Assistant Dean Jada Lewis & Darria Carter | LSU Partners in Your Success

Partners in Your Success

At LSU, you will have access to acclaimed professors—including Nobel Laureates, Guggenheim Fellows, MacArthur Geniuses, National Academies of Sciences and Engineering members, and Senior Wharton Fellows. The relationships you form here will be lasting and impactful, just like that of mechanical engineering senior Darria Carter and Assistant Dean Jada Lewis.

Jada Lewis and Darria Carter

When Darria decided to come to LSU, she knew that earning a degree in mechanical engineering could be tough. In her moments of doubt, she would reach out to her mentor Dean Lewis, chair of the National Society of Black Engineers, who always guided her back to the fact that she had the knowledge, drive, and spirit to thrive in engineering. This is the foundation of Dean Lewis’s relationships with students: knowing all students outside of the classroom and giving them the opportunity to do the same with her so that they can connect and find common ground. Darria is on track to graduate soon and credits her mentor and their lasting connection for a significant portion of her success.

Joining the LSU community ensures one-on-one relationships with professors. Whether it is through advising, mentorship, or collaborative research, LSU is committed to your success.

Q&A with Assistant Dean Jada Lewis and Darria Carter  

What do you think is the importance of faculty/student relationships and how do you foster them? 
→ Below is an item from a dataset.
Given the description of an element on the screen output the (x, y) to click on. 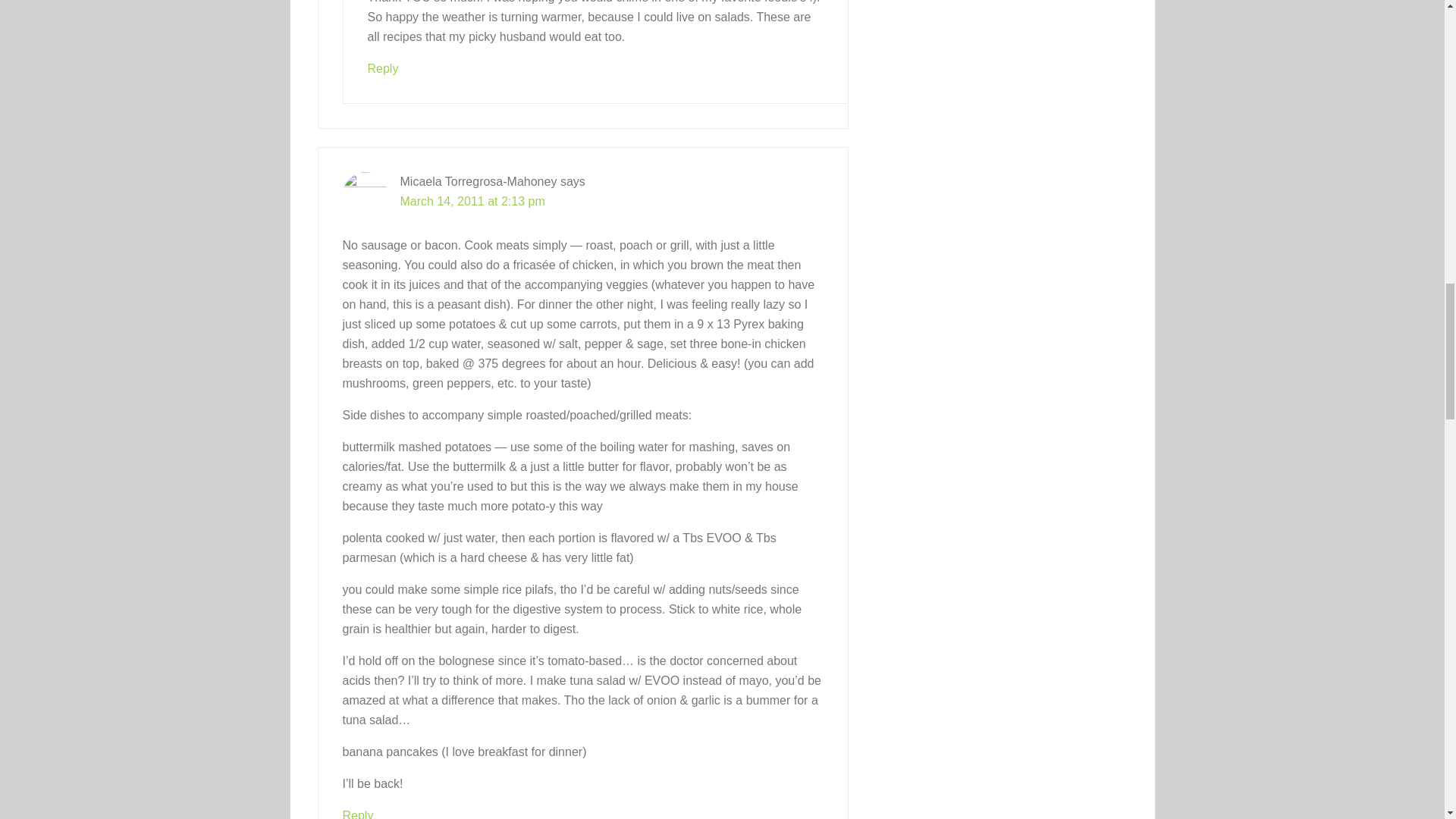
March 14, 2011 at 2:13 pm (472, 200)
Reply (381, 68)
Reply (358, 813)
Darria: I do my best to make as many meaningful connections with faculty as possible. You never know what can come from that connection, especially if you consistently communicate what you are interested in and what you want to do career-wise. In my case, I've openly expressed interest in having a career in the automotive industry and made the right connection, which eventually led me to my first internship with an automotive supplier.

Dean Lewis: In my classes, I am very intentional about scheduling at least 30 minutes with every student outside of our scheduled class at the beginning of the semester. This gave me an opportunity to get to know the students, their backgrounds and experiences, and how I could support them in their transition to college and a career in engineering. It also gave the students an opportunity to get to know me on a deeper level outside of the classroom and connect and find common ground.

 

Of what achievement are you particularly proud?

Dean Lewis: As an advisor, I really get to know the students and their concerns and what resources that they need to be successful. From my interactions with them, several signature programs were birthed in my diversity office that have become part of the fabric and culture of the College of Engineering. Our Engineering Tiger Connections (ETC) event is one that targets our incoming freshmen and transfer students and is held during the first week of school during the Bengal Bound week. The ETC event has blossomed to more than 300 new students that are introduced to the engineering student organizations, engineering student services staff, and other resources in the College of Engineering so that they can be successful. It’s an intentional event for these new students to be integrated into our engineering community at the beginning of their LSU student experience.